Vedat Ozdemiroglu, who writes for Uykusuz magazine, believes intolerance for humor is a common trait of right-wing politicians globally. “[Turkish leaders] do what rightists do around the world. They do what they did to Charlie Chaplin in the United States,” he said. “They cannot tolerate new ideas.”
But does all this mean that no one in the AKP ranks sympathizes with the satirists? Ustundag said Penguen's staff knew that former parliament Speaker Bulent Arinc had tried to talk Erdogan out of suing Penguen for “The World of Tayyips” and instead pay a friendly visit to the magazine, but was rebuffed.
Erdogan’s response to humor is not limited to lawsuits. He regularly attacks his critics from public platforms, creating an even more toxic atmosphere that emboldens his supporters to take matters into their own hands. In May 2012, for instance, Penguen’s office was torched. Ustundag and another employee were rescued by firefighters. A police station was just across the street, but its security cameras somehow turned out to be broken when the search for the arsonists began. This was hardly a surprise, as security cameras in Turkey are known for being police-friendly and have a habit of going dark when state-sponsored criminals are around.
Turkish satirists may be accustomed to courtrooms, but government-backed vigilante violence is something new.
“The climate has toughened a lot. The pressure may not have caused self-censorship, but it has sparked fear. We fear individual attacks like the torching of Penguen because we are directly shown as targets,” Ustundag said. “We didn’t even publicize the arson attack because some folks might say, 'Let’s go finish the business the others failed to carry out.' We’ve come to fear for our lives.”
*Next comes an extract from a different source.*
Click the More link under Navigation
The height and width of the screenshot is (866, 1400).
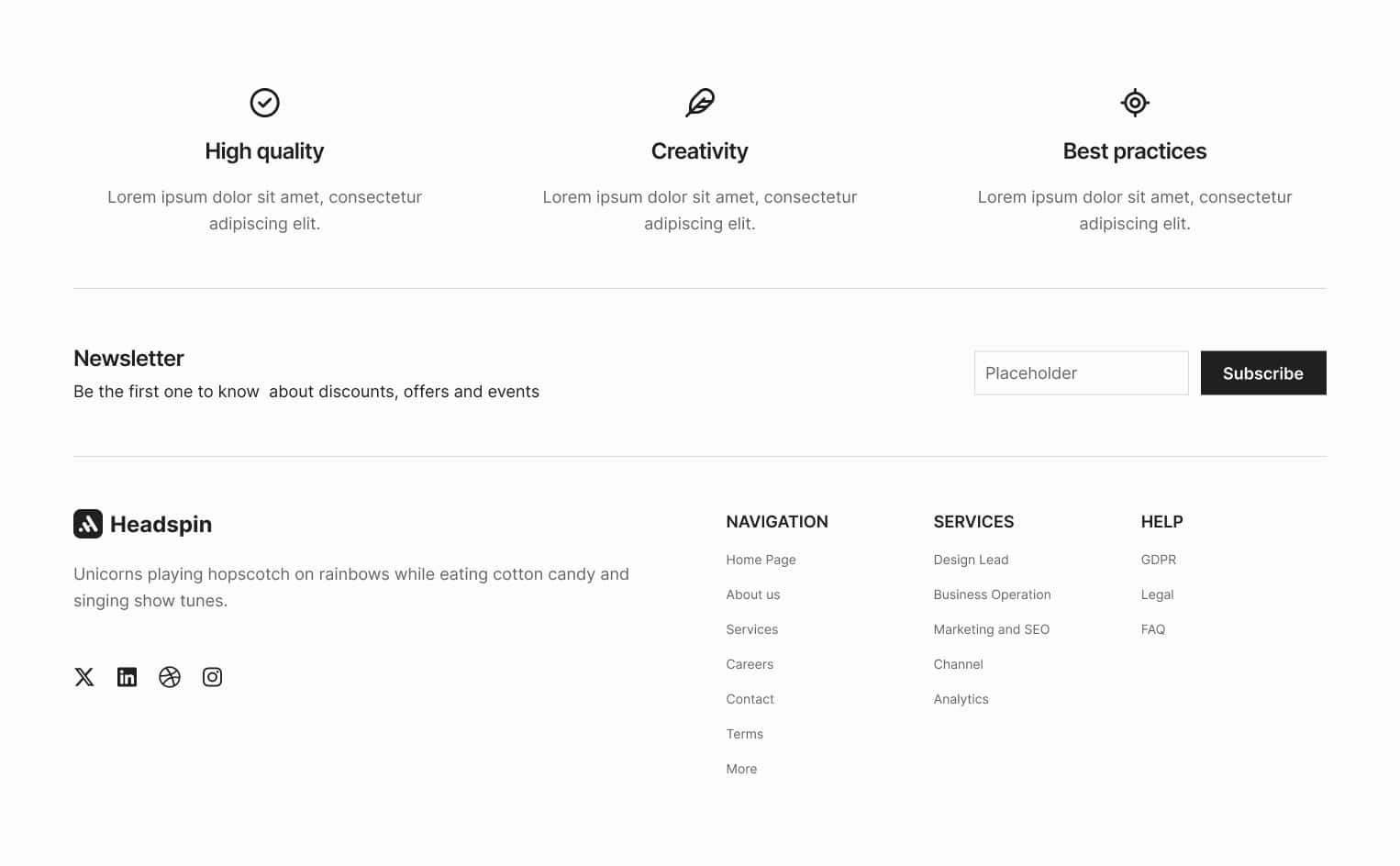(741, 769)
Selvi said even acquaintances would sometimes avoid him and fellow satirists, worried about being seen publicly with government critics. After the attack on Charlie Hebdo's offices in Paris, Leman was flooded with death threats for drawings in support of the French magazine, he added. “When the government shows us as targets, threats begin to come,” he said. “They are waging an all-out war, with Erdogan [attacking] from one side and the [pro-government] media from the other. Character assassination campaigns are constantly underway. We’ve come to fear even for our children’s lives.”
Leman's Aknar pointed also to organized smear campaigns on social media led by pro-AKP trolls who use “threats, swearing and constant provocation.” Asked about security precautions, he said, “We asked the police to assign officers to protect our building, but they said that was not necessary. They gave us a number to call if anything suspicious happens.”